→ **ACTIVITY**:
Pick each line containing the word "field" out of the data below.

++++++++

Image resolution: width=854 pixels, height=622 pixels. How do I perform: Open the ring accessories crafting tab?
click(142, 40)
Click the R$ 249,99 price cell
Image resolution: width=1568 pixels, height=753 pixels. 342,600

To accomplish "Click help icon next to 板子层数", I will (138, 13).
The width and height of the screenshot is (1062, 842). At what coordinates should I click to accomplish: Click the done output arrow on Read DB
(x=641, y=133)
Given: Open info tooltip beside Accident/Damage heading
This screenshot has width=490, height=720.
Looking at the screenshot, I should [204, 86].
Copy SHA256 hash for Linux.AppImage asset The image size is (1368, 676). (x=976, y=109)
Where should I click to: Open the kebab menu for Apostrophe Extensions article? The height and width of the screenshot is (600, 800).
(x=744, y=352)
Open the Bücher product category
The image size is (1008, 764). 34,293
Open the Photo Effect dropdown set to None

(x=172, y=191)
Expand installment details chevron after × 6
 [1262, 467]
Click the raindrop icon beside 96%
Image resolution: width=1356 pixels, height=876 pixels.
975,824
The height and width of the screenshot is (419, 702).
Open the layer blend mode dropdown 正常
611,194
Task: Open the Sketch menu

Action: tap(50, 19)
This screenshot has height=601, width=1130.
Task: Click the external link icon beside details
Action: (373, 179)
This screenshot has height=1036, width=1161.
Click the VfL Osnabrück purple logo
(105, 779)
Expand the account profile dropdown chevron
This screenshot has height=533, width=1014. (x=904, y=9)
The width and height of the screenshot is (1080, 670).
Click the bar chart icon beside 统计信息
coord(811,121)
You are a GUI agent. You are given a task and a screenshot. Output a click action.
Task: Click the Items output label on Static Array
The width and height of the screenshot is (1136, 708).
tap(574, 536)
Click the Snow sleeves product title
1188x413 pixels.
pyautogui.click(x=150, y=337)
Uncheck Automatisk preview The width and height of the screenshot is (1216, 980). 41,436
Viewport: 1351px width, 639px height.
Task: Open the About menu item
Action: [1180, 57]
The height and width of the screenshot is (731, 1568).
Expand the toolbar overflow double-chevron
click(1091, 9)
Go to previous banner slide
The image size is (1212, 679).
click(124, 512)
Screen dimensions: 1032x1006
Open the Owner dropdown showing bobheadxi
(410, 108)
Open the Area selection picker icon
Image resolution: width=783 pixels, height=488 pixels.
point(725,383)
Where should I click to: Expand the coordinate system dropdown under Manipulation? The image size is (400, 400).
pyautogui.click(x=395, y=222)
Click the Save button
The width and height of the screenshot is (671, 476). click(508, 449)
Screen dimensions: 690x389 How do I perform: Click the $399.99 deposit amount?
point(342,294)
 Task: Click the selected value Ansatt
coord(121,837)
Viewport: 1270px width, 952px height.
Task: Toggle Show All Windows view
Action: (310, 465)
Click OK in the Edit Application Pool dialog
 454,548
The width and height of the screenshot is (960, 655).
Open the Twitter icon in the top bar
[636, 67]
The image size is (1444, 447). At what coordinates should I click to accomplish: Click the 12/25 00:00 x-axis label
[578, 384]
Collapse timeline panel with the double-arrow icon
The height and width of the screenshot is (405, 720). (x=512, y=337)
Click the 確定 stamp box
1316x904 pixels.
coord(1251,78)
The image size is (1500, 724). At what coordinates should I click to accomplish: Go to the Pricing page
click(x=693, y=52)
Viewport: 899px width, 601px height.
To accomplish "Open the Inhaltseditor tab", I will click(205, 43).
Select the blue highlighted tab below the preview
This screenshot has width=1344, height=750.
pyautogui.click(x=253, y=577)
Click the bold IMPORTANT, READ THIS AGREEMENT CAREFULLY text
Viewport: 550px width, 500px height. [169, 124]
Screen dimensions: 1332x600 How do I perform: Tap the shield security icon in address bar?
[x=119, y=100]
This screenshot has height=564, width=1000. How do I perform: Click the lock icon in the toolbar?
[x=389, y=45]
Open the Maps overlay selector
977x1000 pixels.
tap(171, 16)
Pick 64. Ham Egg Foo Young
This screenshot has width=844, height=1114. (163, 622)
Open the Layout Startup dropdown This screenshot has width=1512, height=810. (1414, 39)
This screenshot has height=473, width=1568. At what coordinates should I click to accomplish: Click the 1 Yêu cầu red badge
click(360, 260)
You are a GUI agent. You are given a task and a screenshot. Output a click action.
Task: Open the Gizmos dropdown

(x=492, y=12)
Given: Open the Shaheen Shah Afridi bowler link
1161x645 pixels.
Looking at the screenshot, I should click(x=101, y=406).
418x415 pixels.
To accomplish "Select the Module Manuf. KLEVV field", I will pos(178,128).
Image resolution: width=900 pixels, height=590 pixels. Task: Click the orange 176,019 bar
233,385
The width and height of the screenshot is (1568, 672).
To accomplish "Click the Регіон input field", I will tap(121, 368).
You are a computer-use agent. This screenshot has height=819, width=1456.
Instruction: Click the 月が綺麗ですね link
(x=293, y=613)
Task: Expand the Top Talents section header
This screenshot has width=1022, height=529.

++++++++

→ **RESPONSE TO THE EXERCISE**:
To accomplish "Select the Module Manuf. KLEVV field", I will pos(178,128).
To accomplish "Click the Регіон input field", I will tap(121, 368).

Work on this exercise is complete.